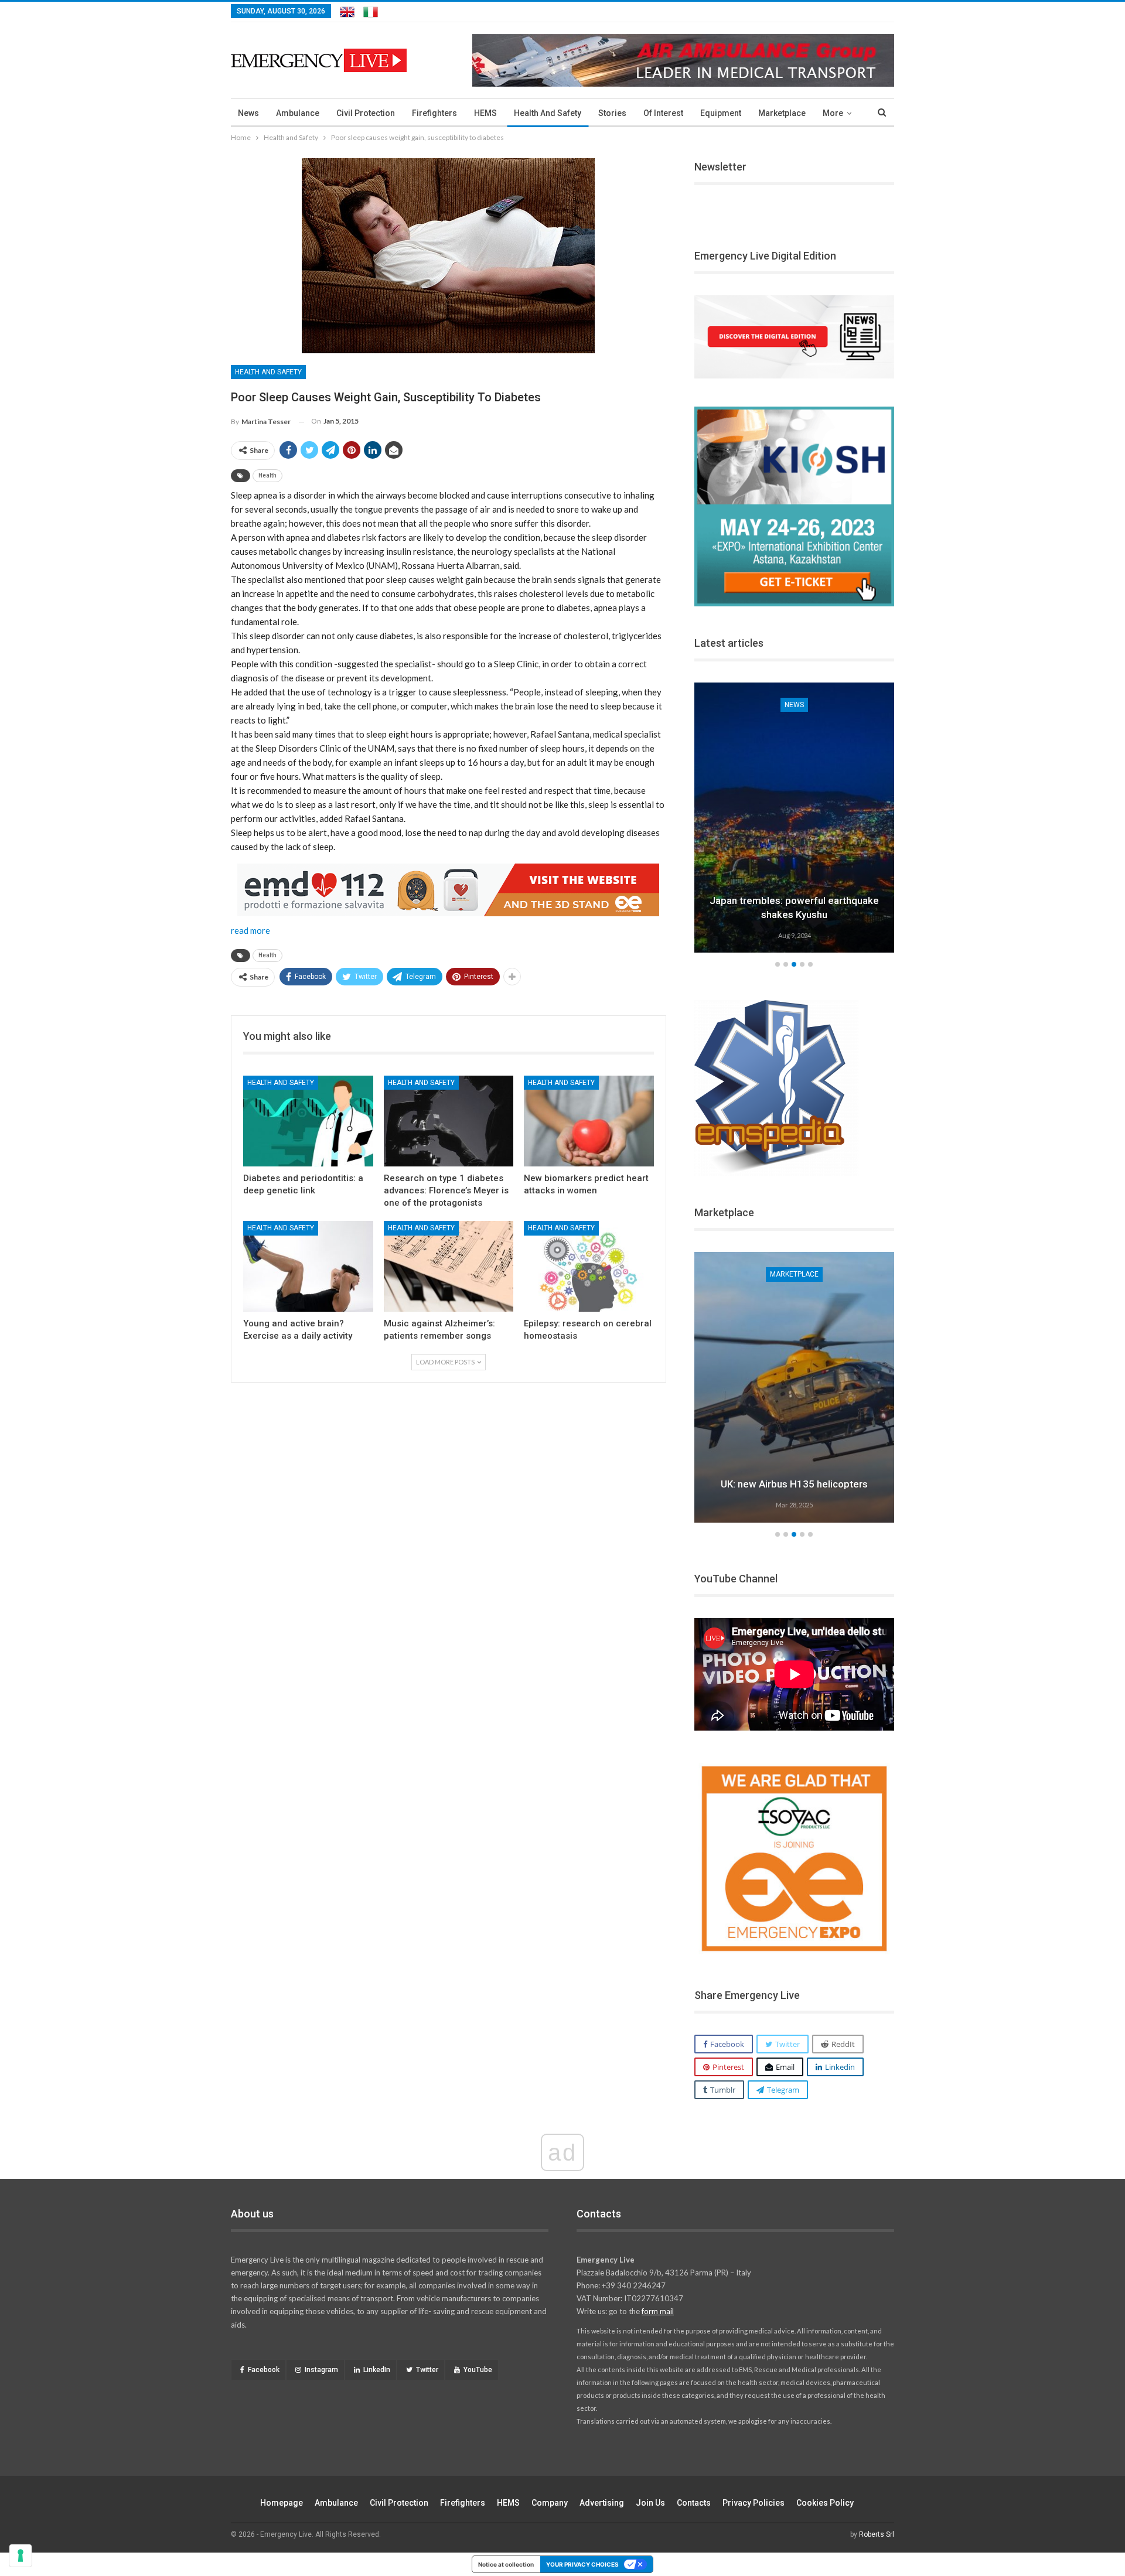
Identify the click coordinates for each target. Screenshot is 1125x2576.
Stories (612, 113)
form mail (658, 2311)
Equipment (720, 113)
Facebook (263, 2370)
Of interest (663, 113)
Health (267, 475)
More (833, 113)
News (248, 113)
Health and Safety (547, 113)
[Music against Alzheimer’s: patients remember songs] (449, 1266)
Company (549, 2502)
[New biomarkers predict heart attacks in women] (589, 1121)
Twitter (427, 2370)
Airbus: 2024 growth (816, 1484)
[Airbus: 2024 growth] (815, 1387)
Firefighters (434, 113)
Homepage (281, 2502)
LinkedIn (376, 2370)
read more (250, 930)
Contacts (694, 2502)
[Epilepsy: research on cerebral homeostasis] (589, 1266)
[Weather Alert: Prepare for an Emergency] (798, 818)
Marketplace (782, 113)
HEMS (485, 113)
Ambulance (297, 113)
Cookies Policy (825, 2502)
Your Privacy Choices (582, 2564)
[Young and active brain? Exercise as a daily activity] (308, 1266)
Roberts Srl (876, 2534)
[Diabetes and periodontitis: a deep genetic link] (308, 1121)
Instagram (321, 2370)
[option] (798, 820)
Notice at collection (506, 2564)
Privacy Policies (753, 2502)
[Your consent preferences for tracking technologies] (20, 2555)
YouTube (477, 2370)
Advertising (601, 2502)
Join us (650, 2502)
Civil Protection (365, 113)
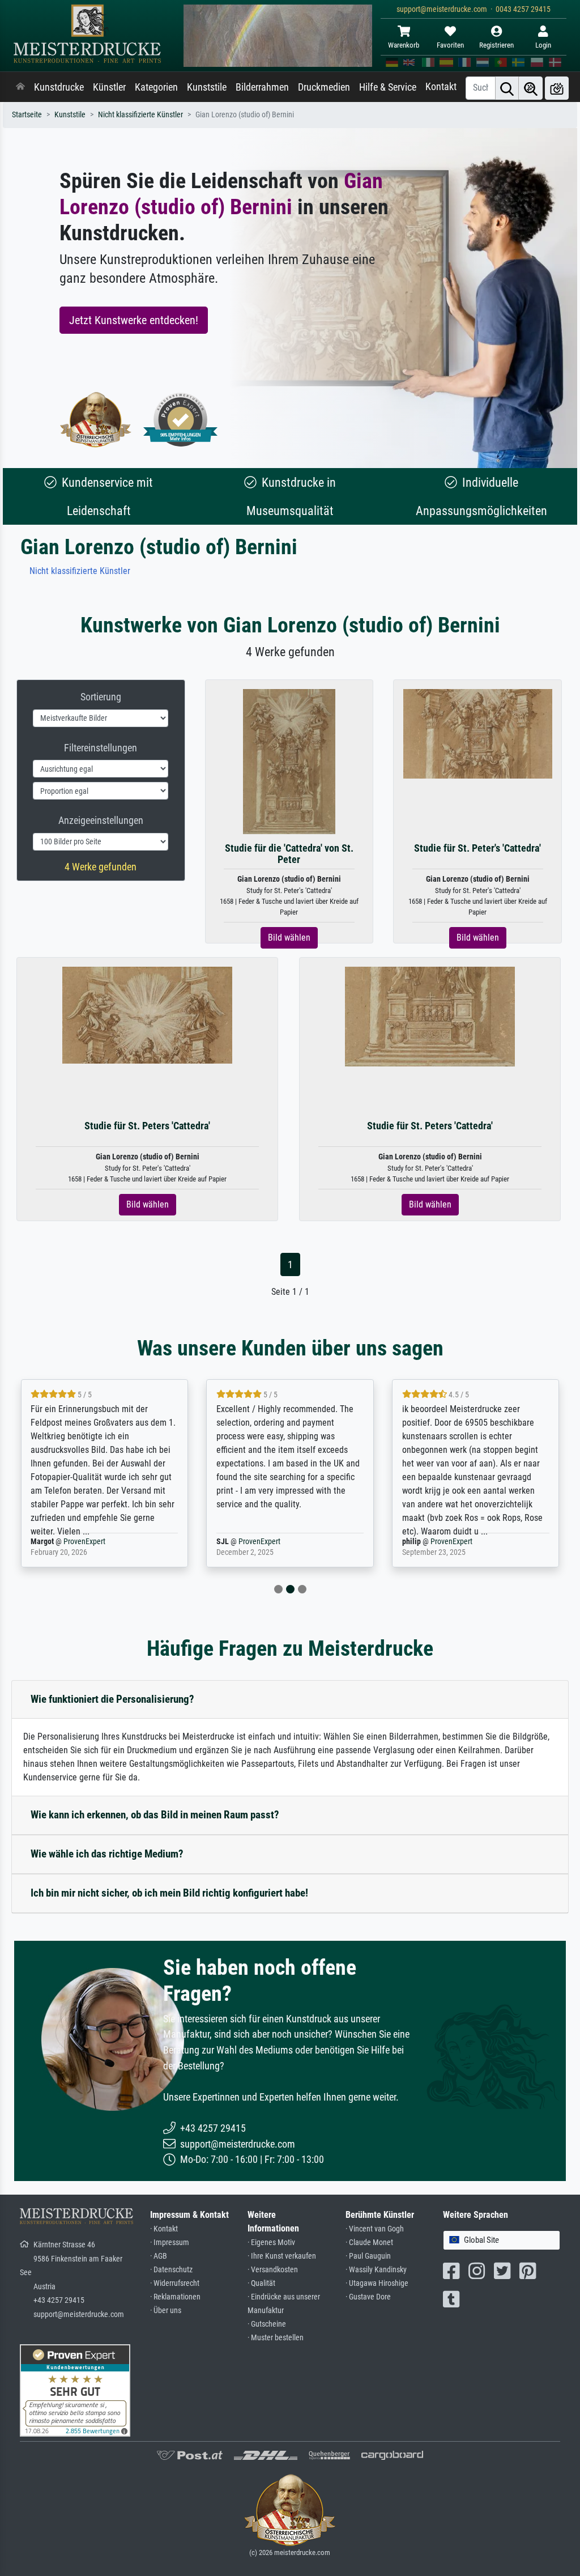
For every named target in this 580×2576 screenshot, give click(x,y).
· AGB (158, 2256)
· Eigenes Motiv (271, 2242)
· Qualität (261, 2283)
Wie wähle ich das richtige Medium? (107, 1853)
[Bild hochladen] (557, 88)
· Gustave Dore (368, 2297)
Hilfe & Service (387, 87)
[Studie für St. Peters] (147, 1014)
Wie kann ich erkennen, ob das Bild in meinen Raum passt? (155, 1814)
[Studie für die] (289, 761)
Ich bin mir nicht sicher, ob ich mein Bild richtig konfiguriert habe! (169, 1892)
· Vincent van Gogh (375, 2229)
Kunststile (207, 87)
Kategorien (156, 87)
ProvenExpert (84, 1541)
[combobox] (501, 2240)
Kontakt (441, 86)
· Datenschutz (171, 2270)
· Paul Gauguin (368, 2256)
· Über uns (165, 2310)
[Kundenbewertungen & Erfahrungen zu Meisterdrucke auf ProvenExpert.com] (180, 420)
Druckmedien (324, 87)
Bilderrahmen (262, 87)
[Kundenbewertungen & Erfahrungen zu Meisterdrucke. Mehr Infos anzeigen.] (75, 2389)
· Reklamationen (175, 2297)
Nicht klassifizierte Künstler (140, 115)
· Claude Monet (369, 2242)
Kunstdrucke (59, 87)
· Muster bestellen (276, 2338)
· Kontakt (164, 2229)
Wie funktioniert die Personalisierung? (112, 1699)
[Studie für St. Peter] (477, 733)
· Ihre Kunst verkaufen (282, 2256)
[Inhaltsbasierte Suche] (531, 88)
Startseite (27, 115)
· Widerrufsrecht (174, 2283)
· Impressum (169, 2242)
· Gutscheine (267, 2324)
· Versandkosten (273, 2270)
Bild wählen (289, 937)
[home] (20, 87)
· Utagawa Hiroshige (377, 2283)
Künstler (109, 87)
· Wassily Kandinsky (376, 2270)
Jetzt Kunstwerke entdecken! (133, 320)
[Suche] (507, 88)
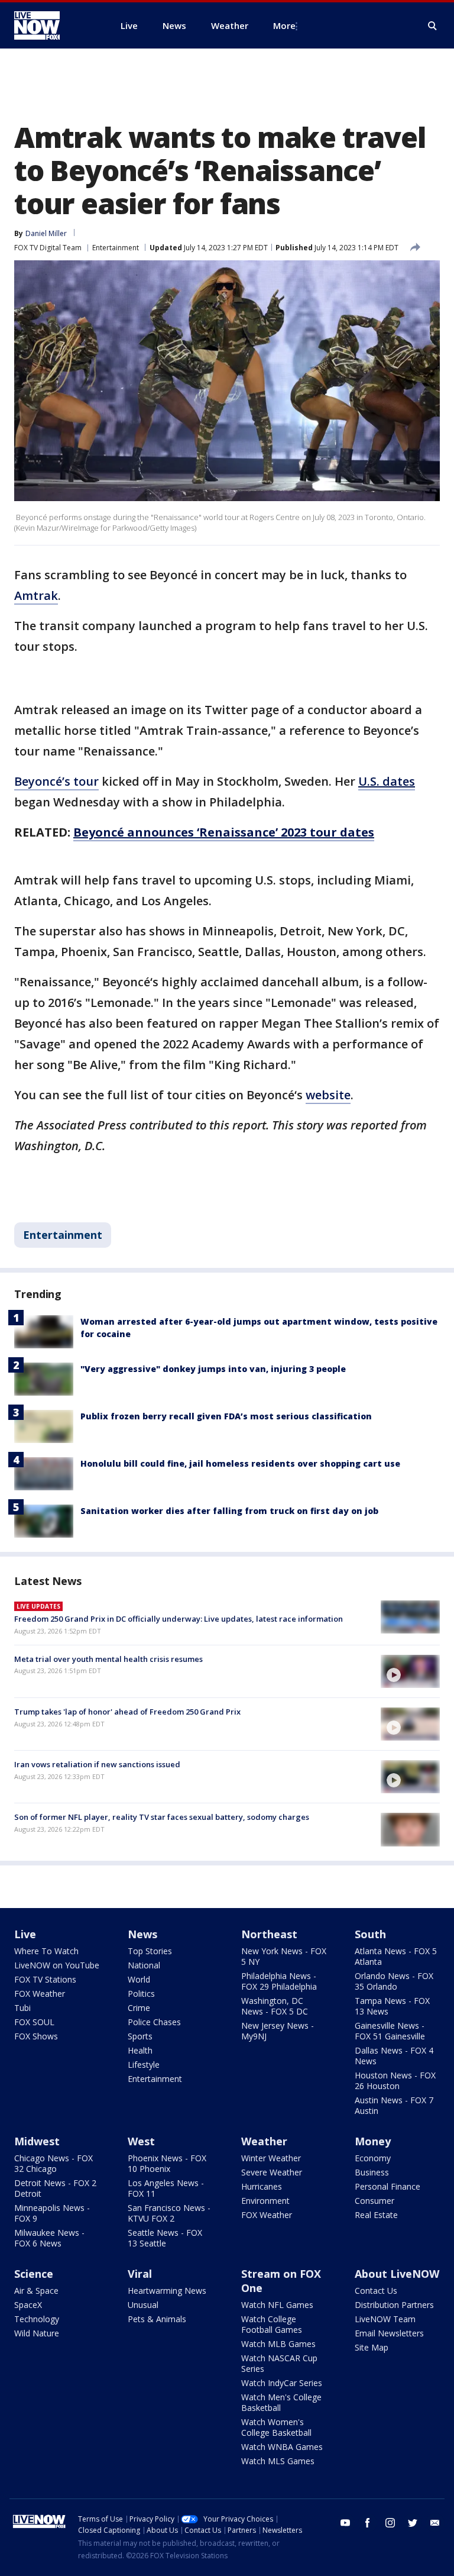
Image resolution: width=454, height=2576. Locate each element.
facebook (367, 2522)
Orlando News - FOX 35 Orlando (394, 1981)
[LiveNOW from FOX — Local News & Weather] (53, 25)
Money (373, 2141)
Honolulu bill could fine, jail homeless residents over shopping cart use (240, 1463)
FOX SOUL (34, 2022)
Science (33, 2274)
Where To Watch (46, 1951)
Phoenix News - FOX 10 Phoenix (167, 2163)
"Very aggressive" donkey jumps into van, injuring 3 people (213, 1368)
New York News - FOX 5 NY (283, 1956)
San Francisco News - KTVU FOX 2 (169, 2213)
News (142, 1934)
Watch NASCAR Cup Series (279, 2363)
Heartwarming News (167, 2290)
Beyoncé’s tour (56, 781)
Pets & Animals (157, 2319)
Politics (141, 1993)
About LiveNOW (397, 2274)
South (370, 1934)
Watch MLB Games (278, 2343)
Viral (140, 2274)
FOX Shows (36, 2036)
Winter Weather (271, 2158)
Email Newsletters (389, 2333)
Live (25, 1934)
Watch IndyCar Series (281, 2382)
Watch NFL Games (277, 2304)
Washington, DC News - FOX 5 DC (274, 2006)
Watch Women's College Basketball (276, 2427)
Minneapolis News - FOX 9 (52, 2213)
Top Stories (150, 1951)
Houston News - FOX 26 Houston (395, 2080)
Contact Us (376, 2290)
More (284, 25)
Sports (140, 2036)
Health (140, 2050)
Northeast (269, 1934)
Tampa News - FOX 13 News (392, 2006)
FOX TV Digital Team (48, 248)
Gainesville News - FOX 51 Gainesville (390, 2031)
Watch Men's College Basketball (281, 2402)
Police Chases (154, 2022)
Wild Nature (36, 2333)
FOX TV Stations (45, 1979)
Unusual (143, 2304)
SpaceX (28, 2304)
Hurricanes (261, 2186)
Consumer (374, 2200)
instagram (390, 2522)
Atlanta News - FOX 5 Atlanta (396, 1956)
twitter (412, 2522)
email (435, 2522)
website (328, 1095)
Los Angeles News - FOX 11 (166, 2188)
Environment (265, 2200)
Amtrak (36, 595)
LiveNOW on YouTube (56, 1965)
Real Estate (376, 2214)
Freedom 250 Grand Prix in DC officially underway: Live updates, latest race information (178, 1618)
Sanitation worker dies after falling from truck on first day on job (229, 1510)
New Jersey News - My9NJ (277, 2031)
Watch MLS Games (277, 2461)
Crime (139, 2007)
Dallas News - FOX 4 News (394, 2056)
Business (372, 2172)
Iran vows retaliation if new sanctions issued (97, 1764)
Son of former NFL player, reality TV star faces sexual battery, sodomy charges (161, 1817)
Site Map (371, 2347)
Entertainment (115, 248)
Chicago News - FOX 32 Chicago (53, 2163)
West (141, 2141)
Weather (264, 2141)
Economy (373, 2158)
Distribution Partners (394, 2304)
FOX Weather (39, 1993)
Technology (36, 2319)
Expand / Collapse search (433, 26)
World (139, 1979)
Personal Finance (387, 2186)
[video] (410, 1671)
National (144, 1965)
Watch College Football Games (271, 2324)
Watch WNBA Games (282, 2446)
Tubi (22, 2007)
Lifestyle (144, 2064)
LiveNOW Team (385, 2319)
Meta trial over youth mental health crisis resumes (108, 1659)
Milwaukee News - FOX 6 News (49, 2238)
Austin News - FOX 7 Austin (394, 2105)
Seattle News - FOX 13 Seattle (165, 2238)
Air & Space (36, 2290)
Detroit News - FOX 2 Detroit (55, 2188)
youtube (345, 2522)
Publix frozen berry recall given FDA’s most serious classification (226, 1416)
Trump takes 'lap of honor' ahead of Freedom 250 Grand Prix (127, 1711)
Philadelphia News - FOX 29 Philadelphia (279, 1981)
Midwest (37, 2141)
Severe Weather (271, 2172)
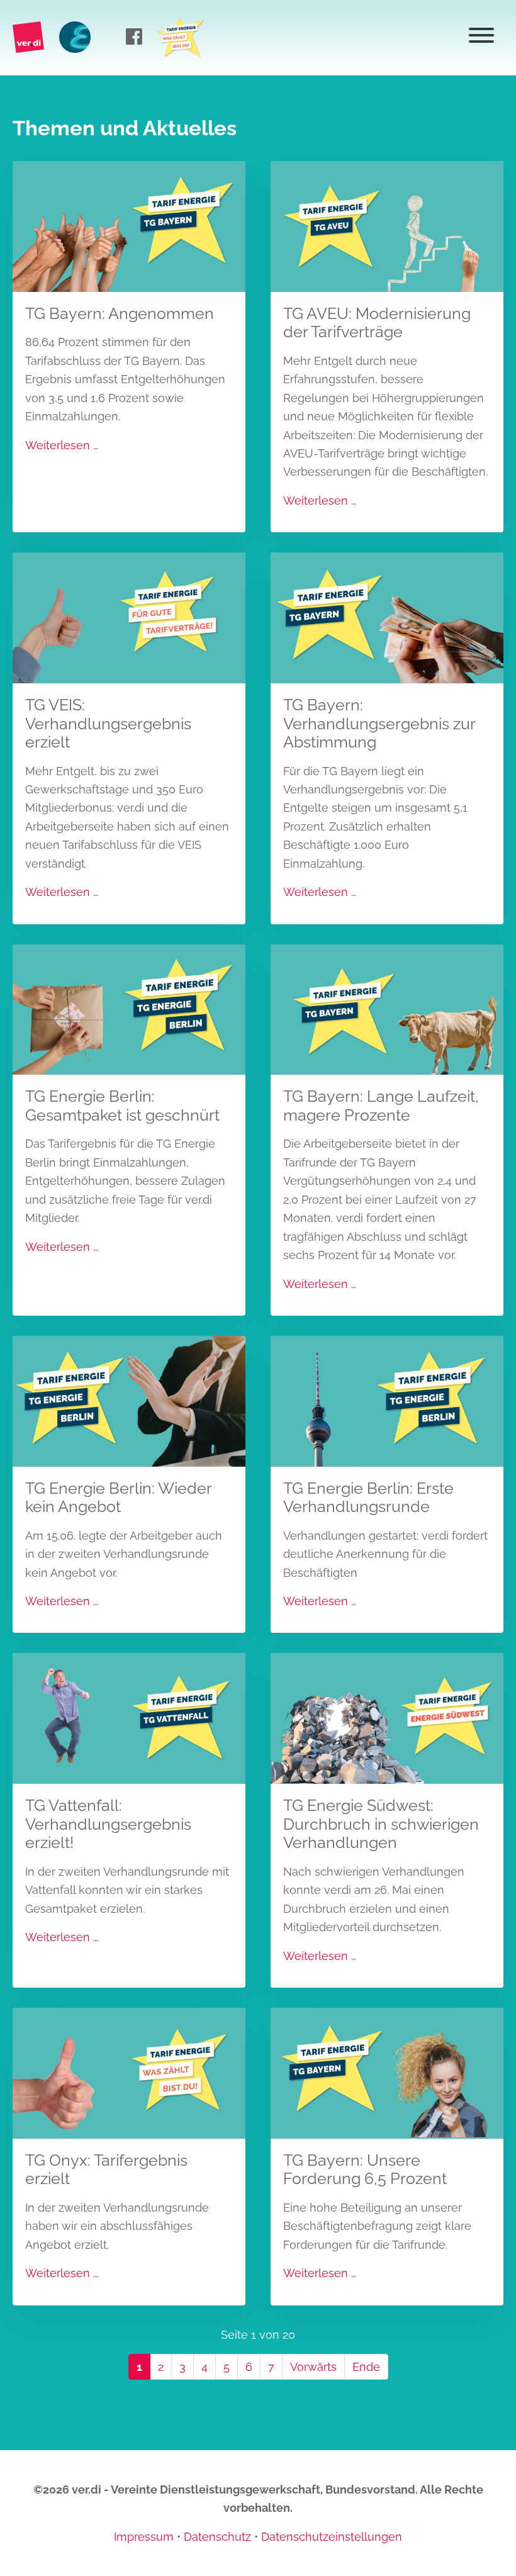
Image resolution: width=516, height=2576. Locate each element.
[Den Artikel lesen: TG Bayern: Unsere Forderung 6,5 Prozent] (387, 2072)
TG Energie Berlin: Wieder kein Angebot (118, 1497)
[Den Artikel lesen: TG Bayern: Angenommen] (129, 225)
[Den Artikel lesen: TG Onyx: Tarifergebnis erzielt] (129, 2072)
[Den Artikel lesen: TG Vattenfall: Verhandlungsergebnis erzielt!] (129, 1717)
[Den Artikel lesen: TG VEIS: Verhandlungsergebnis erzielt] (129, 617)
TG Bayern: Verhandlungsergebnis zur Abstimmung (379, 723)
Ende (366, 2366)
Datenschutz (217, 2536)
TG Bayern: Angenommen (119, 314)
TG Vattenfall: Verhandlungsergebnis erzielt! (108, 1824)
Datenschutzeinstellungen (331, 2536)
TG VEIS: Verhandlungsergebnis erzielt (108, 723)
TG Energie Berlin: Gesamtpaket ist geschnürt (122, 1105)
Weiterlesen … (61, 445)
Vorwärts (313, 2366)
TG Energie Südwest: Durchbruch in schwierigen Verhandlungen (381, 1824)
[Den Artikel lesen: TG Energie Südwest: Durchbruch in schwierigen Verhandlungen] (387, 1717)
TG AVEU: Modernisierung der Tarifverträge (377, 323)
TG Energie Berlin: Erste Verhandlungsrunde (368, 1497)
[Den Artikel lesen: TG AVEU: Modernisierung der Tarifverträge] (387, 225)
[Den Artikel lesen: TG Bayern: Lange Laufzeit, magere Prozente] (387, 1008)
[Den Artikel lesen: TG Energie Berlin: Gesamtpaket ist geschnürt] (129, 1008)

▶ [EXERCISE PROMPT]
Given the records above, reproduce precisely and only the lines between the line holding "Kunstdrucke (59, 87)" and the line holding "Bild wählen (289, 937)", inclusive.

▶ [SOLUTION TO THIS PROBLEM]
Kunstdrucke (59, 87)
· Muster bestellen (276, 2338)
· Kontakt (164, 2229)
Wie funktioniert die Personalisierung? (112, 1699)
[Studie für St. Peter] (477, 733)
· Ihre Kunst verkaufen (282, 2256)
[Inhaltsbasierte Suche] (531, 88)
Startseite (27, 115)
· Widerrufsrecht (174, 2283)
· Impressum (169, 2242)
· Gutscheine (267, 2324)
· Versandkosten (273, 2270)
Bild wählen (289, 937)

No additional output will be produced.